Transcribe exactly, and only, the lines that fall between the line containing "This screenshot has width=740, height=447." and the last line of the material, both ends included, omitting any pictures.

Top of Records to use

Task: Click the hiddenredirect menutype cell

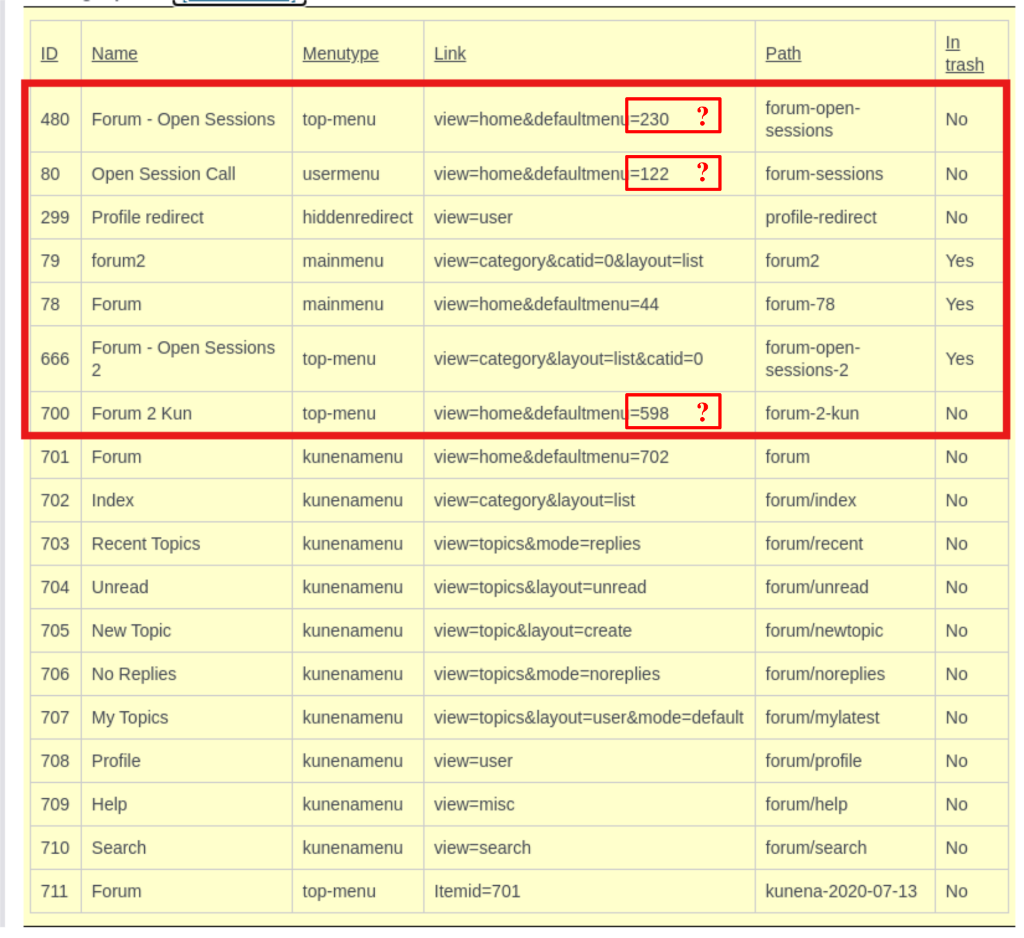Action: [357, 217]

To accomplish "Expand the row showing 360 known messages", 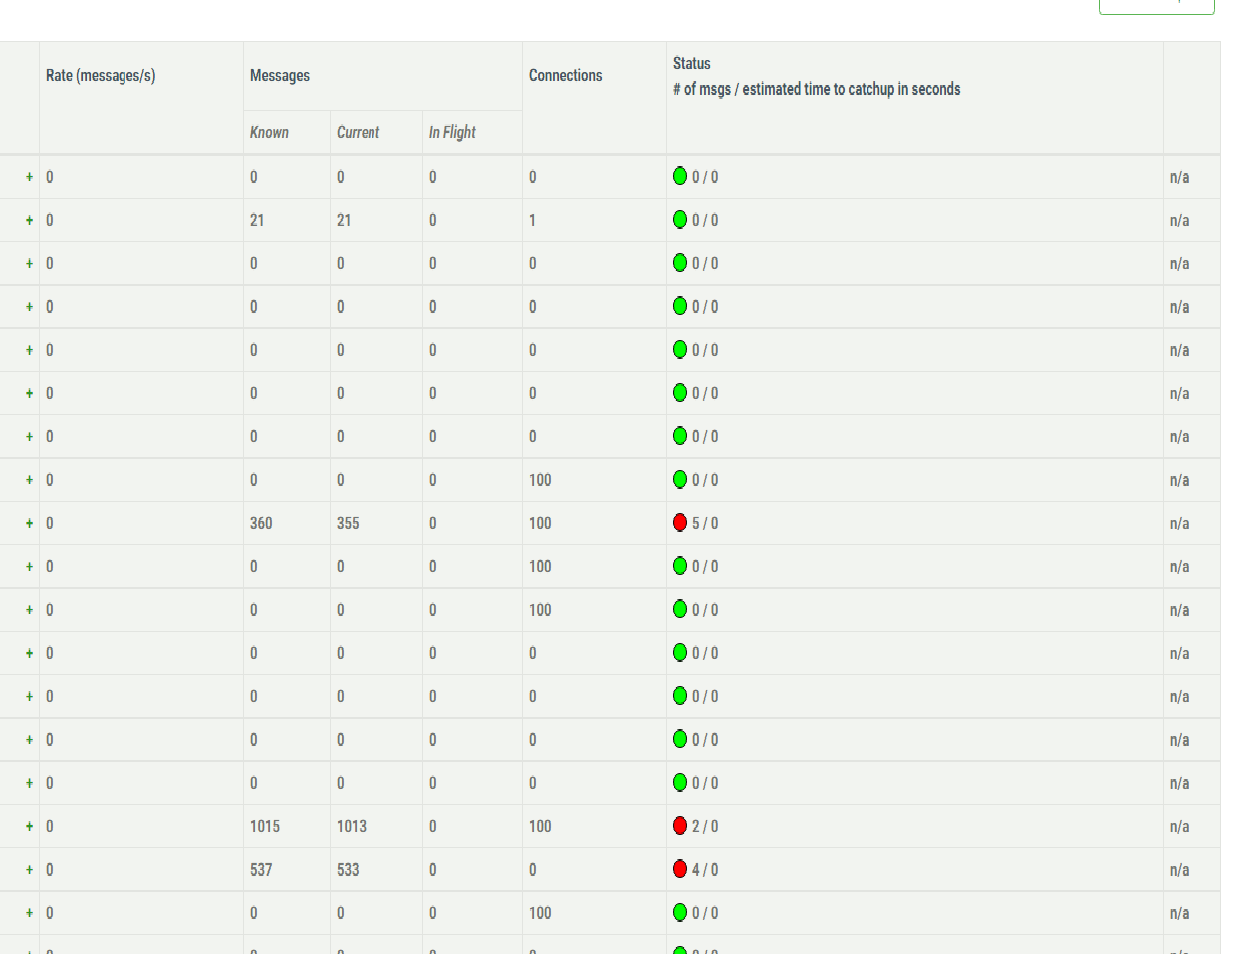I will click(x=29, y=522).
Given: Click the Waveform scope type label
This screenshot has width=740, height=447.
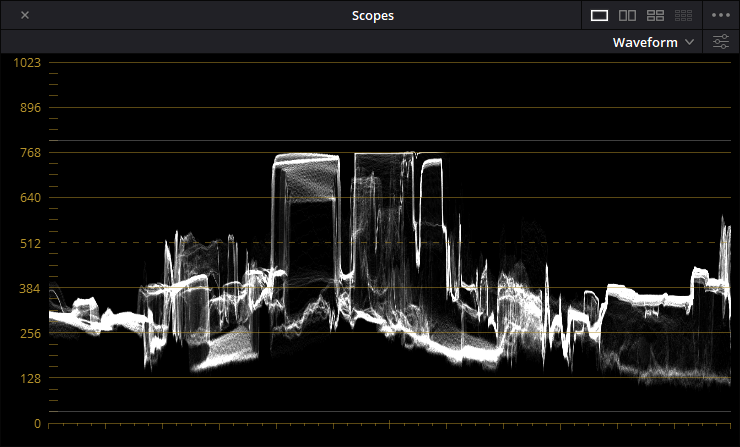Looking at the screenshot, I should (645, 42).
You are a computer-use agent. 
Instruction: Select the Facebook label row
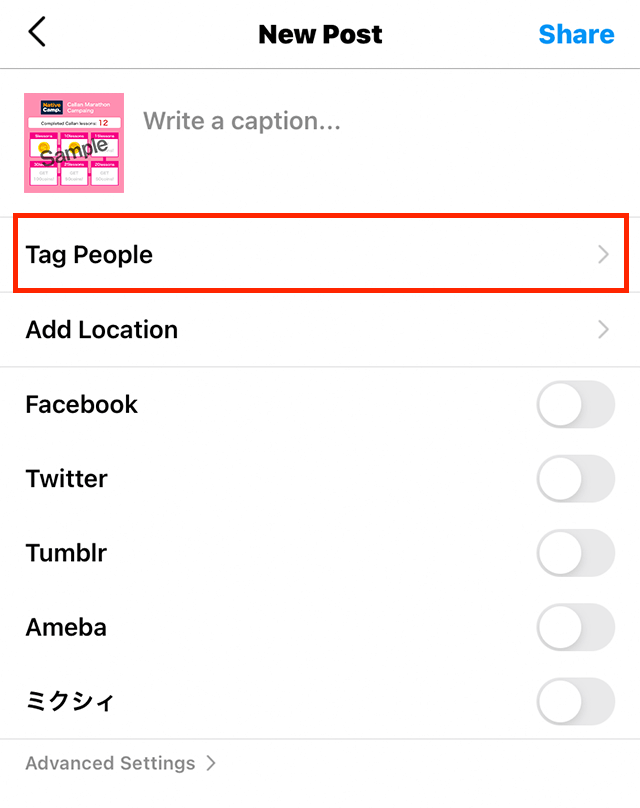pyautogui.click(x=82, y=405)
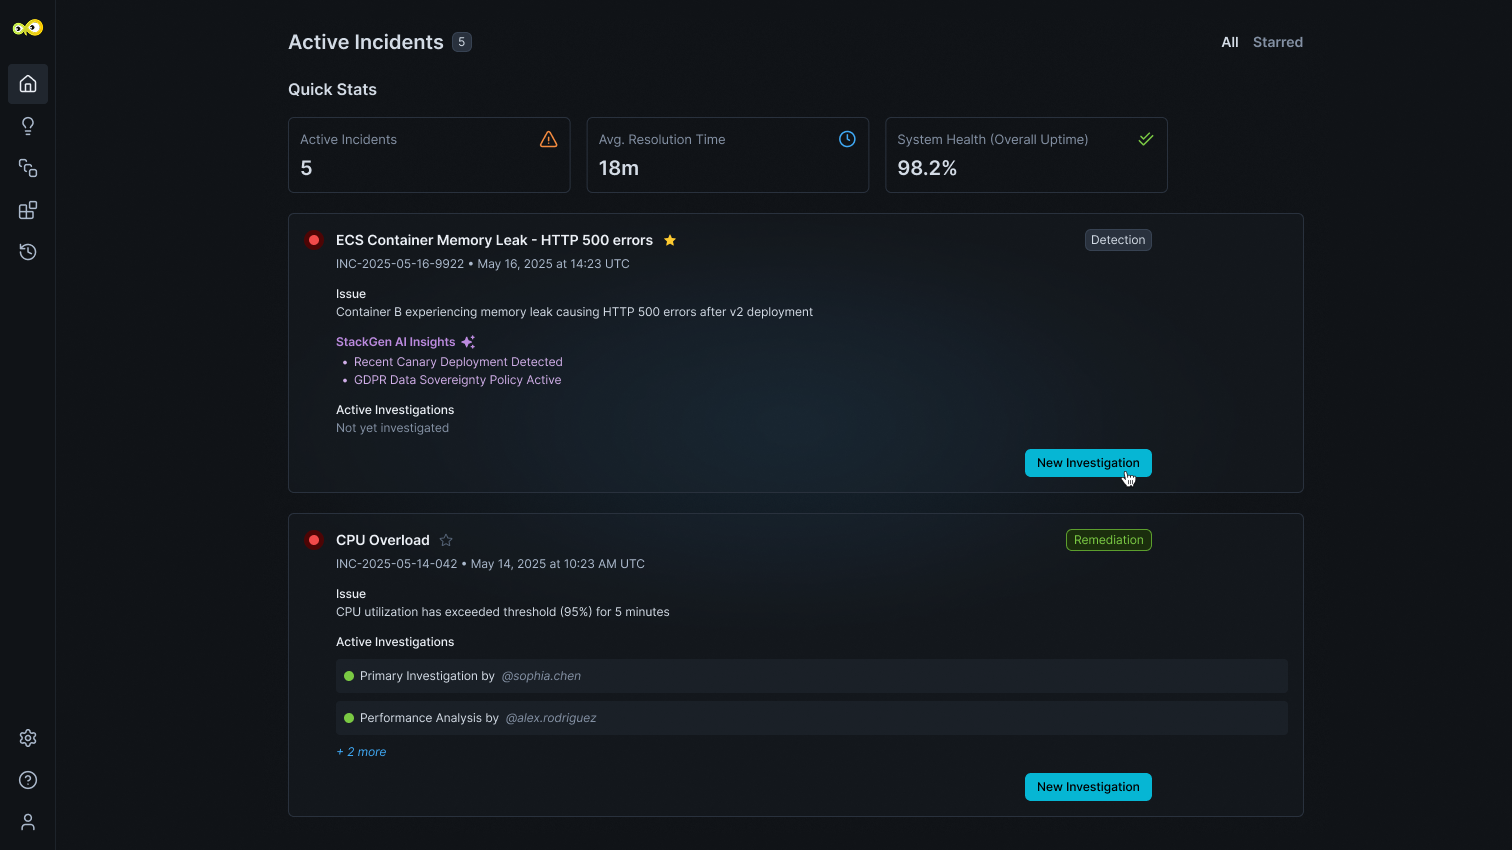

Bottom of Records to use

### Worked solution
This screenshot has width=740, height=447.
Looking at the screenshot, I should (645, 42).
You are a computer-use agent. 
Instruction: Select the Facebook label row
pyautogui.click(x=82, y=405)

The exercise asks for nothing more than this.